Dec 15, 2020 01:21PM ● By Virginia Dean
Founded in 2004 by Peter Phippen, an employee of the Hanover Co-op Food Store, Willing Hands is a non-profit headquartered in Norwich, VT, that has developed an efficient system for food recovery and distribution. According to Executive Director Gabe Zoerheide, the organization arranges for regular pick-ups with over 40 food donors and delivers to at least 58 local groups every week, all year. In 2019, for example, Willing Hands delivered approximately 266 tons of food to its neighbors in need and 93 percent of that was fruit and vegetables. The organization serves people in need of all ages throughout the Upper Valley, offers nutrition education, and provides an opportunity for community members to work together to share the abundance of food available in the region.


Q: How would you describe Willing Hands and how does it help the local community?

WH: Willing Hands recovers healthy food that would otherwise go to waste and delivers it to 81 local partner organizations serving our neighbors in need. We acquire food in three ways: donations from farms and grocery stores; gleaning at local farms; growing fresh vegetables in our four gardens. It is then distributed six days a week to food shelves, community meals, and shelters in the Upper Valley. This year, when nearly 1 in 3 Vermonters have experienced food insecurity, Willing Hands has delivered over 750,000 pounds of nutritious food to meet the increased demand. 

 

Q: You have a virtual fundraiser coming up. When is it and what does it entail?
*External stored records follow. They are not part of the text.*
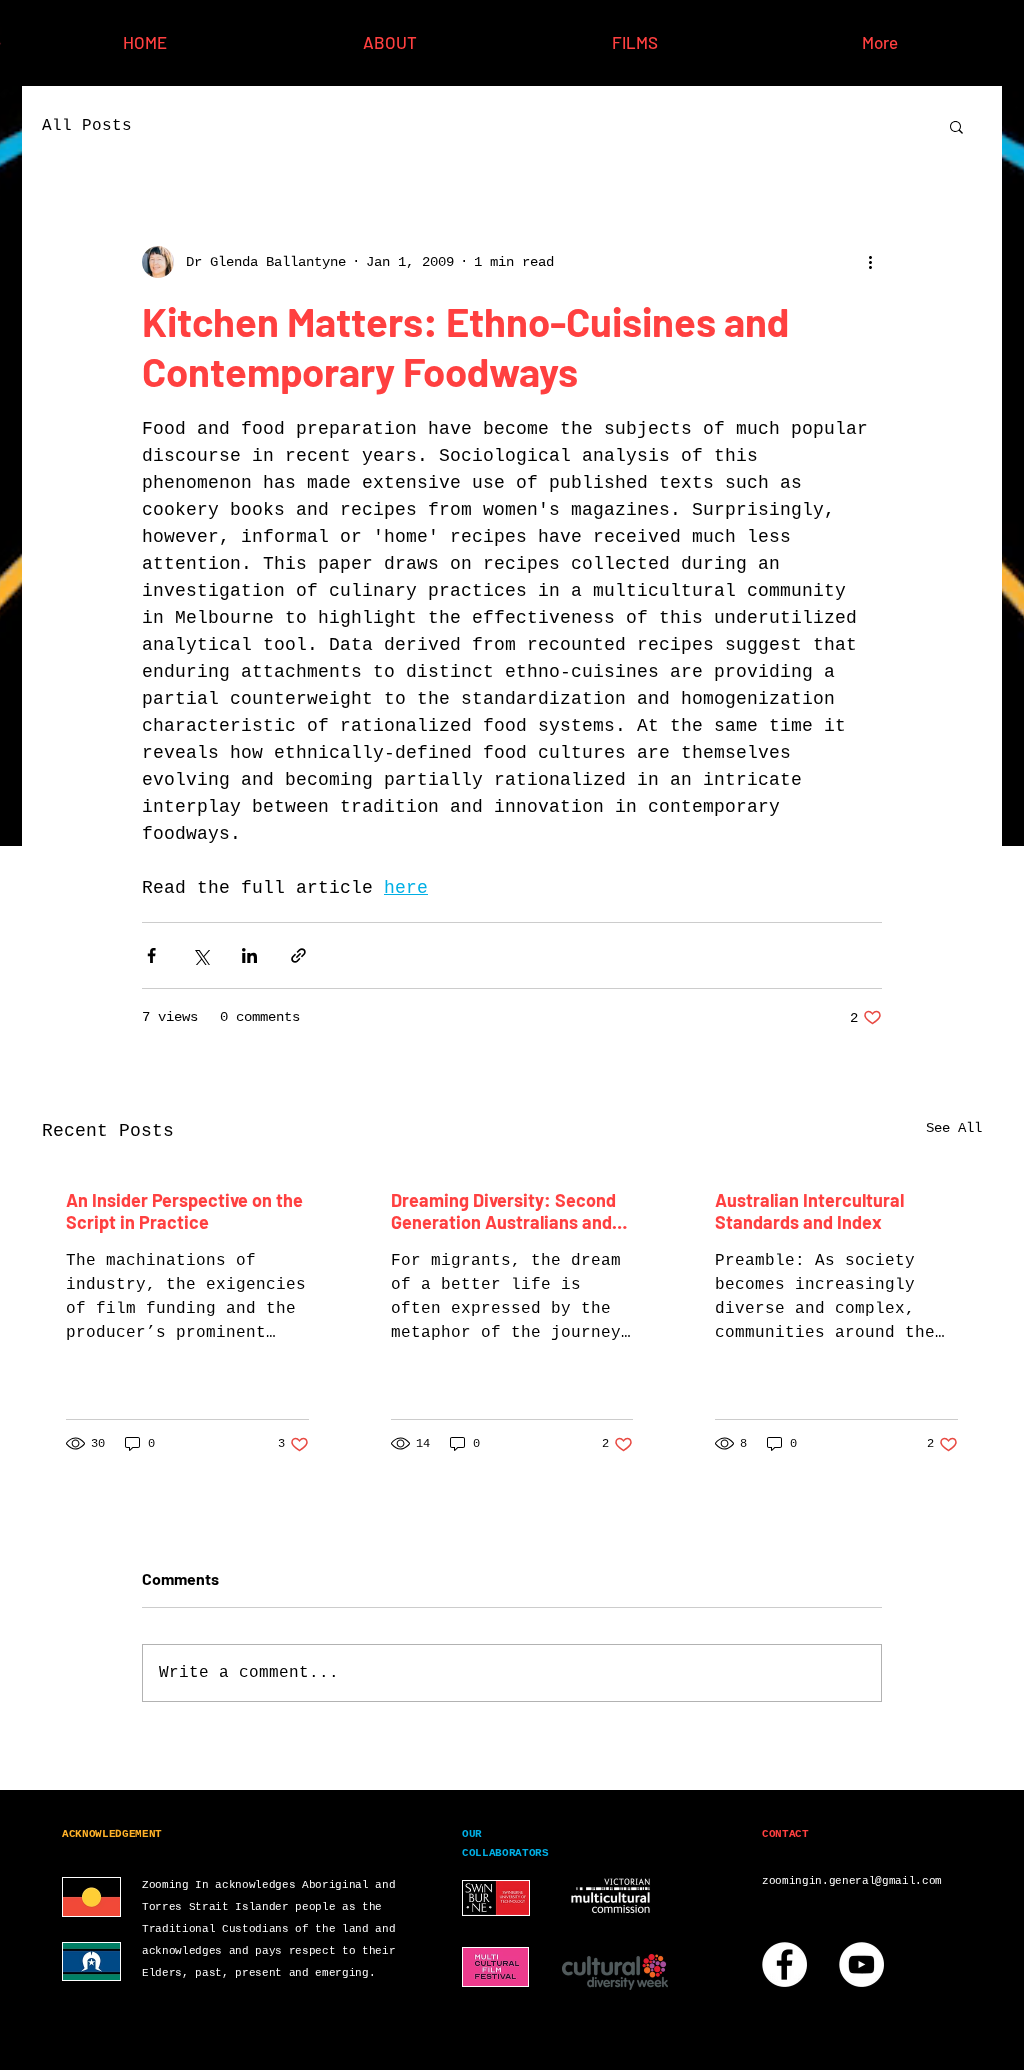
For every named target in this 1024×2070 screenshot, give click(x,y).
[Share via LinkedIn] (249, 955)
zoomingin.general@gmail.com (852, 1881)
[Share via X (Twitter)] (200, 955)
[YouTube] (861, 1964)
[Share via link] (298, 955)
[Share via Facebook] (151, 955)
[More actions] (870, 262)
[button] (956, 126)
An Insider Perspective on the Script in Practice (184, 1211)
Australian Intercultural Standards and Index (809, 1211)
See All (954, 1128)
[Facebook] (784, 1964)
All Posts (87, 126)
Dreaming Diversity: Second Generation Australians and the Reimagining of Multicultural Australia (503, 1211)
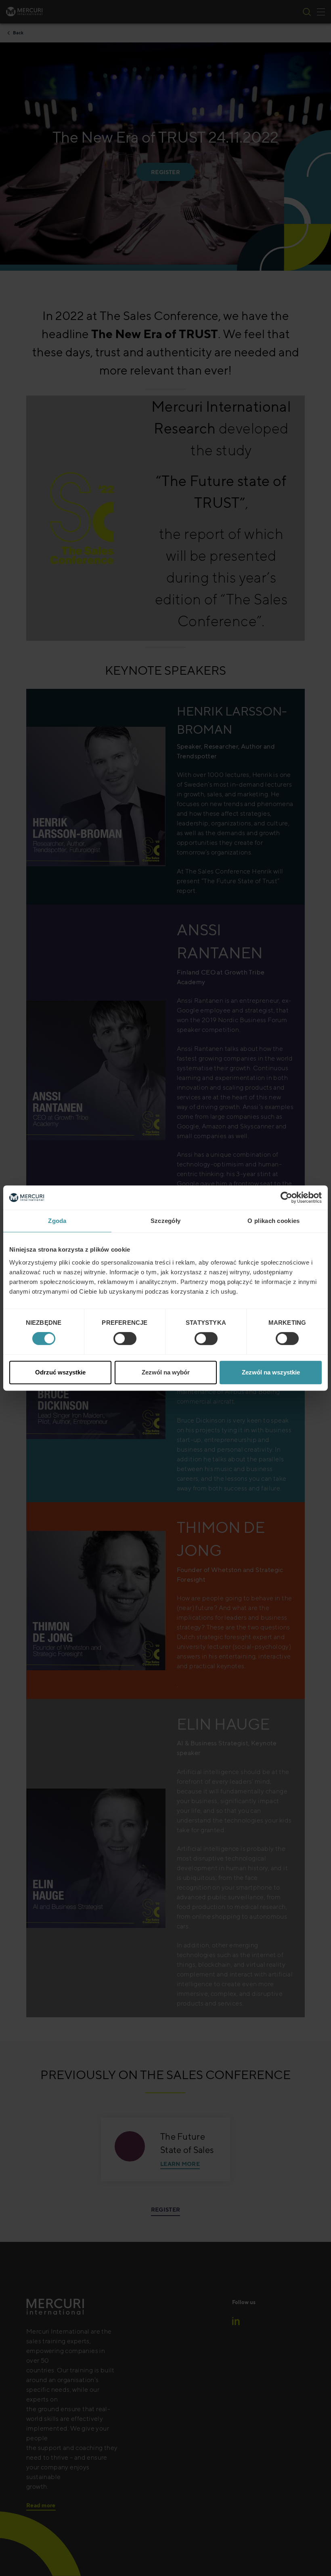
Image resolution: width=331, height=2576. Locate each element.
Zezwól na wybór (166, 1372)
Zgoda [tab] (57, 1220)
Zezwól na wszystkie (271, 1372)
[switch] (124, 1338)
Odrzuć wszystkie (60, 1372)
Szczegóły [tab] (166, 1220)
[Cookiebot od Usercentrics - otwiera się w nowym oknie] (286, 1197)
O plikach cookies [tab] (273, 1220)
WH: We are currently in the midst of a Capital Campaign. This year we grew by over 50 percent to respond to our community's increased need for healthy food. Now, our goal is to sustain this impact by growing our storage capacity, improving food quality, increasing staffing, and making our operation more environmentally friendly.

 

Q: How can people get involved in both the fundraiser and Willing Hands?
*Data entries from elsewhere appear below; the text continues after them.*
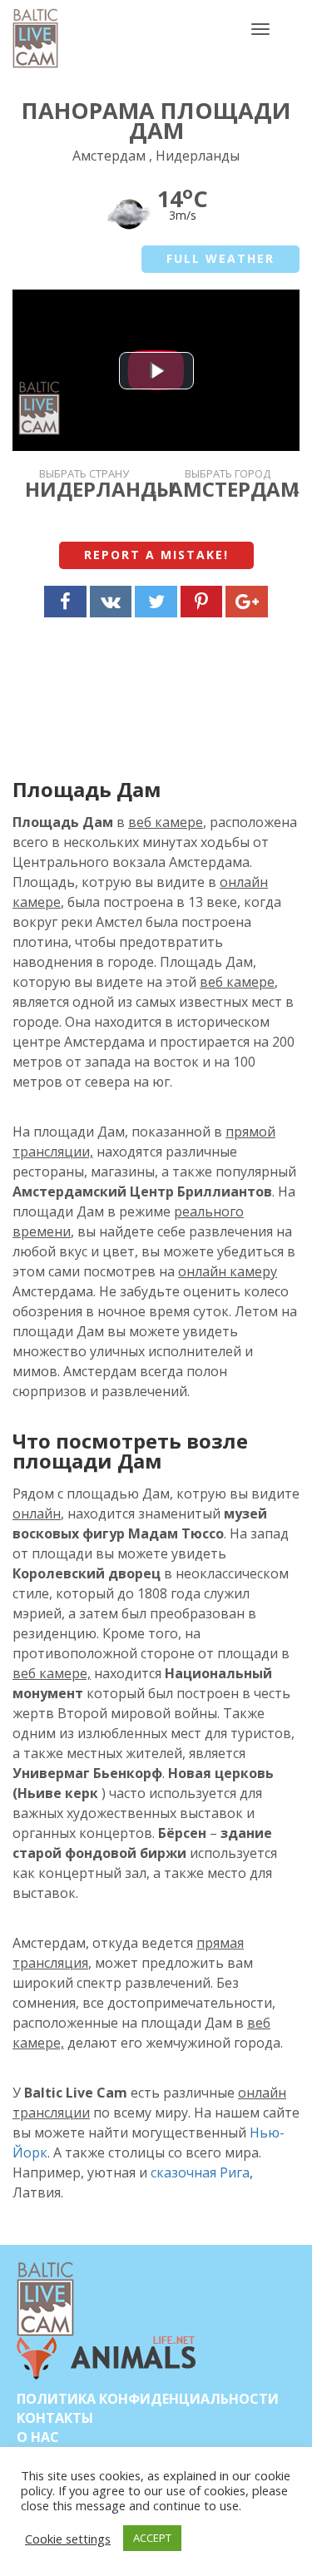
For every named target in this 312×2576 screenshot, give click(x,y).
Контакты (55, 2418)
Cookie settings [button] (68, 2538)
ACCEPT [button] (152, 2537)
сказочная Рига (200, 2172)
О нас (38, 2437)
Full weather (220, 258)
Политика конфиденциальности (148, 2399)
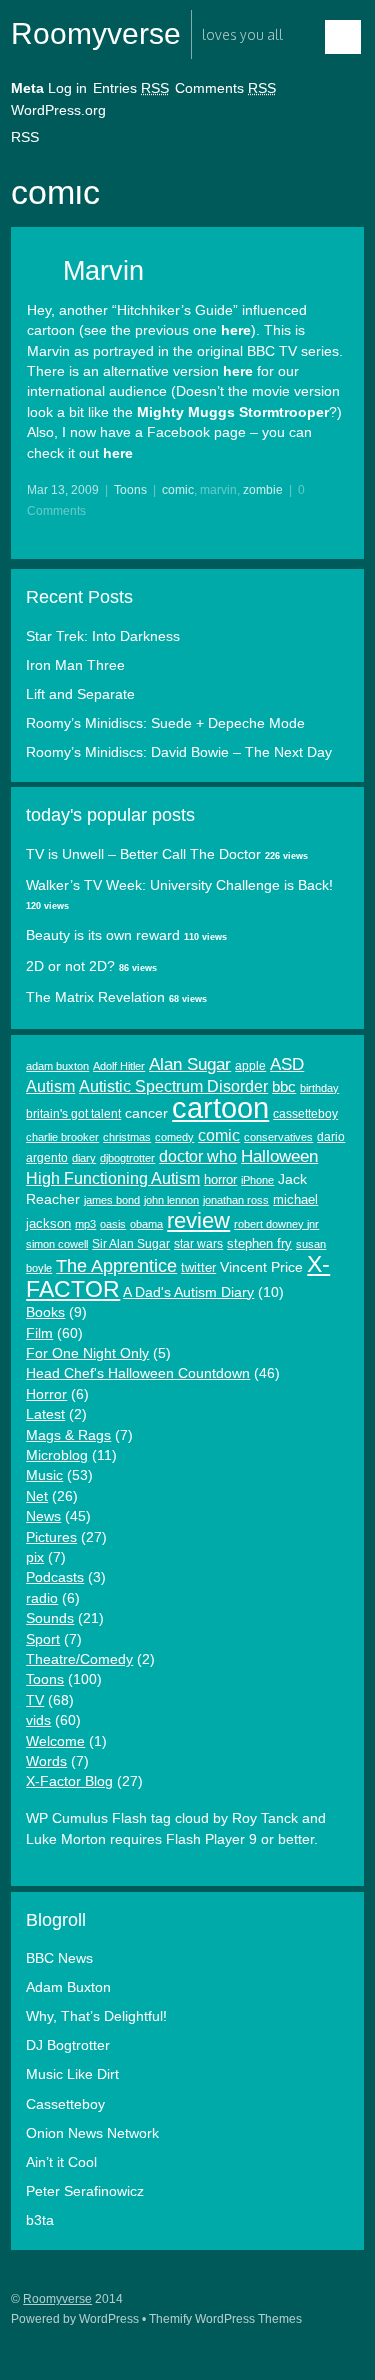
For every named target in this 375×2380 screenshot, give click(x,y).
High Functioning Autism (113, 1178)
WH: Our volunteer community is an integral part of Willing Hands. Every week during the harvest season, dozens of volunteers help tend the gardens, glean produce, and pick up food from grocery stores. The pandemic has forced us to scale back volunteer events this winter, but anyone can sign up on our website to be notified of new opportunities that arise, including one for the spring of 2021. We encourage anyone with a green thumb or an interest in our local food system to join the Grow-a-Row program. This year, 144 home gardeners planted extra veggies in their gardens and then donated the harvest at our Norwich location. In total, local families contributed more than 6,300 pounds of food (including produce, eggs, and meat) which was then directly distributed to our 81 recipient organizations. Consider including Grow-a-Row in your spring seed planning!

 

Q: How has Willing Hands been impacted by the Pandemic and what does the future hold for the non-profit?

WH: With demand growing at local food shelves and community organizations as a result of the pandemic, we greatly expanded our reach this year. We added 20 new recipient organizations, rented an additional truck to pick up and deliver more food, and packed food boxes for the USDA Farmers to Families program. We are looking forward to continuing to serve the Upper Valley using our increased infrastructure made possible by the Capital Campaign.